In deze zaak heeft de kantonrechter van de Rechtbank Noord-Holland op 22 juli 2020 uitspraak gedaan in een civiele procedure tussen een vennootschap onder firma en haar voormalige vennoten. De eiseres, vertegenwoordigd door Bill incasso B.V., vorderde betaling van een bedrag van € 1.793,83 van de gedaagden, die als vennoten van de ontbonden vennootschap onder firma verantwoordelijk werden gehouden voor onbetaalde facturen die voortvloeiden uit een overeenkomst tot het leveren van software support. De overeenkomst was aangegaan op 30 augustus 2018 en de gedaagden hadden de facturen over de periode januari 2019 tot en met september 2019 onbetaald gelaten.

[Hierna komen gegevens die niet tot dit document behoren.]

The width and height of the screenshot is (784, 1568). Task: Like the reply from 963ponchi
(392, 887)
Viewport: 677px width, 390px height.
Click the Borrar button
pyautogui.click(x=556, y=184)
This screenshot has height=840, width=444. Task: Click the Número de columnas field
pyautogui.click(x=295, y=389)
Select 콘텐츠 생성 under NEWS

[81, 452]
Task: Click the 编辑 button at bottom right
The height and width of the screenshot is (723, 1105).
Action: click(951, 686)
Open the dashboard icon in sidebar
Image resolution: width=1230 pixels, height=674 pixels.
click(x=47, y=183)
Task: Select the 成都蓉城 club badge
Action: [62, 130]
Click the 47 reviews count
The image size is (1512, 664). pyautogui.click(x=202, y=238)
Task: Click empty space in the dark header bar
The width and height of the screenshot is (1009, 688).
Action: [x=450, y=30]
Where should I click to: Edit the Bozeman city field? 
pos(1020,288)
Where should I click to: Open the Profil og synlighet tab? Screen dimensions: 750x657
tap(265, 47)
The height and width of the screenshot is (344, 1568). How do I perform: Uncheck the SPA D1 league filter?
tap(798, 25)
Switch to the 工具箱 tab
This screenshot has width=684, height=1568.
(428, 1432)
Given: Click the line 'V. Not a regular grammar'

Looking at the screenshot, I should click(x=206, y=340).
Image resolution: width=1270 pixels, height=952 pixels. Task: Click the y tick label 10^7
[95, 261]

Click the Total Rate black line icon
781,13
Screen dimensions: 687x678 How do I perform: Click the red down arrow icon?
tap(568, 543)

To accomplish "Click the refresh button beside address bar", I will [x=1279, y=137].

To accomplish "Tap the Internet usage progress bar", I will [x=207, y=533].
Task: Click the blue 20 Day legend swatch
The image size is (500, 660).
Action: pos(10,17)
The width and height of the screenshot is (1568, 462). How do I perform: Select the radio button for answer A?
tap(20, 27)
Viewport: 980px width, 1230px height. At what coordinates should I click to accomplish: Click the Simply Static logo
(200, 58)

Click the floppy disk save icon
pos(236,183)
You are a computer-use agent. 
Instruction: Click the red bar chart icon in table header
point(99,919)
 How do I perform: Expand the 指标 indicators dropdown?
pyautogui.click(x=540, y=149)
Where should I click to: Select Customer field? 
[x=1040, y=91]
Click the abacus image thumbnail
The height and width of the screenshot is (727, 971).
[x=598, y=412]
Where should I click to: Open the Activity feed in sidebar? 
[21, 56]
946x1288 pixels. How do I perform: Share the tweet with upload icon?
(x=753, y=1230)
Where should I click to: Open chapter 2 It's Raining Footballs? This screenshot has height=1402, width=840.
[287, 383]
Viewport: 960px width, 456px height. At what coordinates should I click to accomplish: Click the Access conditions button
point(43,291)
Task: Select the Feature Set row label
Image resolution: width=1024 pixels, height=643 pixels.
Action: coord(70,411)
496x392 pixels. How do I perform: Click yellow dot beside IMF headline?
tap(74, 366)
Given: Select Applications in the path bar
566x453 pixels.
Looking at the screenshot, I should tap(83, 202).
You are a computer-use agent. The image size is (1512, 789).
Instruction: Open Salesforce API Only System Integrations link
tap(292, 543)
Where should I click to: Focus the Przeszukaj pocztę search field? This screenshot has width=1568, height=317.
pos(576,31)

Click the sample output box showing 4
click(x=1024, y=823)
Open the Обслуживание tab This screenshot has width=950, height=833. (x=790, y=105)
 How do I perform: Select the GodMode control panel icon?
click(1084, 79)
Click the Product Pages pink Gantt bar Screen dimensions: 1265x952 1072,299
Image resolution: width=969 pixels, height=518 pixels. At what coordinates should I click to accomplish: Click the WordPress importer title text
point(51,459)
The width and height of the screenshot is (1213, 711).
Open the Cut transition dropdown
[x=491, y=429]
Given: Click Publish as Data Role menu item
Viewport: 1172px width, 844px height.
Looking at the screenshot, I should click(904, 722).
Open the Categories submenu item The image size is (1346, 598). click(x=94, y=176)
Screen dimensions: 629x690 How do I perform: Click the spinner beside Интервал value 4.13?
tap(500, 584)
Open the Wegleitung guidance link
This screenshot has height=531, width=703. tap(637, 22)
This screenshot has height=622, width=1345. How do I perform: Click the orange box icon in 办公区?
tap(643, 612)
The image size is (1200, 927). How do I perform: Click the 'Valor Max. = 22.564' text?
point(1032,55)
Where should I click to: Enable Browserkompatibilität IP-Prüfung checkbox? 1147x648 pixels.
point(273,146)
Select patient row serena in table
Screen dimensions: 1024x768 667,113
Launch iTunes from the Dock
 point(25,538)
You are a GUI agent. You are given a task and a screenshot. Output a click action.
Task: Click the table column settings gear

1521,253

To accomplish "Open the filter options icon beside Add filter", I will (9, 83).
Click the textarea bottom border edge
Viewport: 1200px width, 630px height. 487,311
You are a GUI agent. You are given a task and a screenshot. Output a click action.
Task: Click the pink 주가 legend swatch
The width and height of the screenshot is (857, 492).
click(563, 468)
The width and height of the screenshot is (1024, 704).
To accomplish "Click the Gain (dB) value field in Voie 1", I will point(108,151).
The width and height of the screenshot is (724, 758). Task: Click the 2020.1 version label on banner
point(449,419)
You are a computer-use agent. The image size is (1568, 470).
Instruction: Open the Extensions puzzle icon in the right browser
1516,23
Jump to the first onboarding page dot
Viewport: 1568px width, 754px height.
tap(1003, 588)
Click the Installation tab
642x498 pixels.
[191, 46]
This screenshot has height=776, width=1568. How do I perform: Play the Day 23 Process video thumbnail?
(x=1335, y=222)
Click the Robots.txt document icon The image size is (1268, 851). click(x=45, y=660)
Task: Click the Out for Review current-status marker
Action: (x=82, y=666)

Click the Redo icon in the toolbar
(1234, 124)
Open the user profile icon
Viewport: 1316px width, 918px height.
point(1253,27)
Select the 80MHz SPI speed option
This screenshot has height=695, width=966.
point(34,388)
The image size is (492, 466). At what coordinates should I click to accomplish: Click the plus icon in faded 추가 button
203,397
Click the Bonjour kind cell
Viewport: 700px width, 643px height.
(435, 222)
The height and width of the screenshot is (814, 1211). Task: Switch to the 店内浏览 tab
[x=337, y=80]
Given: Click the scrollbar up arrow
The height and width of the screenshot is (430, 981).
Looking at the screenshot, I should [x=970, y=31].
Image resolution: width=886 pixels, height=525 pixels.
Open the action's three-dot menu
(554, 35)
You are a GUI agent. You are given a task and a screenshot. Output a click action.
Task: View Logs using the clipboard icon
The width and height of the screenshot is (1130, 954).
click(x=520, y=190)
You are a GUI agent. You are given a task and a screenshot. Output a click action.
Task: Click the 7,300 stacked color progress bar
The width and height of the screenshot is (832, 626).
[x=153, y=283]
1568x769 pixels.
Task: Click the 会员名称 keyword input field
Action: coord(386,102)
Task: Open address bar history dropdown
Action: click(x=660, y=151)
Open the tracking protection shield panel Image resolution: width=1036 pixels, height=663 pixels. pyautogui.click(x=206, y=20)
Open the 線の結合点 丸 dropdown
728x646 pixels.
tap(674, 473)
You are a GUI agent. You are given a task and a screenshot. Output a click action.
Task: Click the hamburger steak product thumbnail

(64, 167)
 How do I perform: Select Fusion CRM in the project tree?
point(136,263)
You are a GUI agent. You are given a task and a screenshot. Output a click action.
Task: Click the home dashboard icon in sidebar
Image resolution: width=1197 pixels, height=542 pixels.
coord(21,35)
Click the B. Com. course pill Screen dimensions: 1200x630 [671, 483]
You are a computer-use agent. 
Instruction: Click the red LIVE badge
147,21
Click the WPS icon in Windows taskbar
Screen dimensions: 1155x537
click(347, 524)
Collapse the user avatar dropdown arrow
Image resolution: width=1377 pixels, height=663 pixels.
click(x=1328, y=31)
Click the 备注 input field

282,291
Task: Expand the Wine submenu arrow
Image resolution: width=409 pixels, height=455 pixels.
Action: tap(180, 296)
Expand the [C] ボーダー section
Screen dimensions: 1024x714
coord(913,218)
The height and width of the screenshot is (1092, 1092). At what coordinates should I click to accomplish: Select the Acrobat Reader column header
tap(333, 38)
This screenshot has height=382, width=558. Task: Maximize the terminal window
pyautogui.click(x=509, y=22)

De kantonrechter oordeelde dat de vordering tegen gedaagde sub 1 werd toegewezen, aangezien deze de vordering had erkend. Wat betreft gedaagde sub 2, die betwistte aansprakelijk te zijn, overwoog de kantonrechter dat hij als vennoot hoofdelijk aansprakelijk was voor de verbintenissen van de vennootschap, ook voor verbintenissen die na zijn uittreden waren ontstaan, mits deze voortvloeiden uit een vóór zijn uittreden gesloten duurovereenkomst. De kantonrechter concludeerde dat de vordering van de eiseres tot betaling van € 1.524,60 werd toegewezen, evenals de wettelijke handelsrente en de buitengerechtelijke incassokosten.
In de vrijwaringszaak werd gedaagde sub 1 veroordeeld om aan gedaagde sub 2 te betalen wat deze in de hoofdzaak was veroordeeld. De proceskosten werden eveneens toegewezen aan de gedaagden, die ongelijk kregen in de procedure. Het vonnis werd uitvoerbaar bij voorraad verklaard.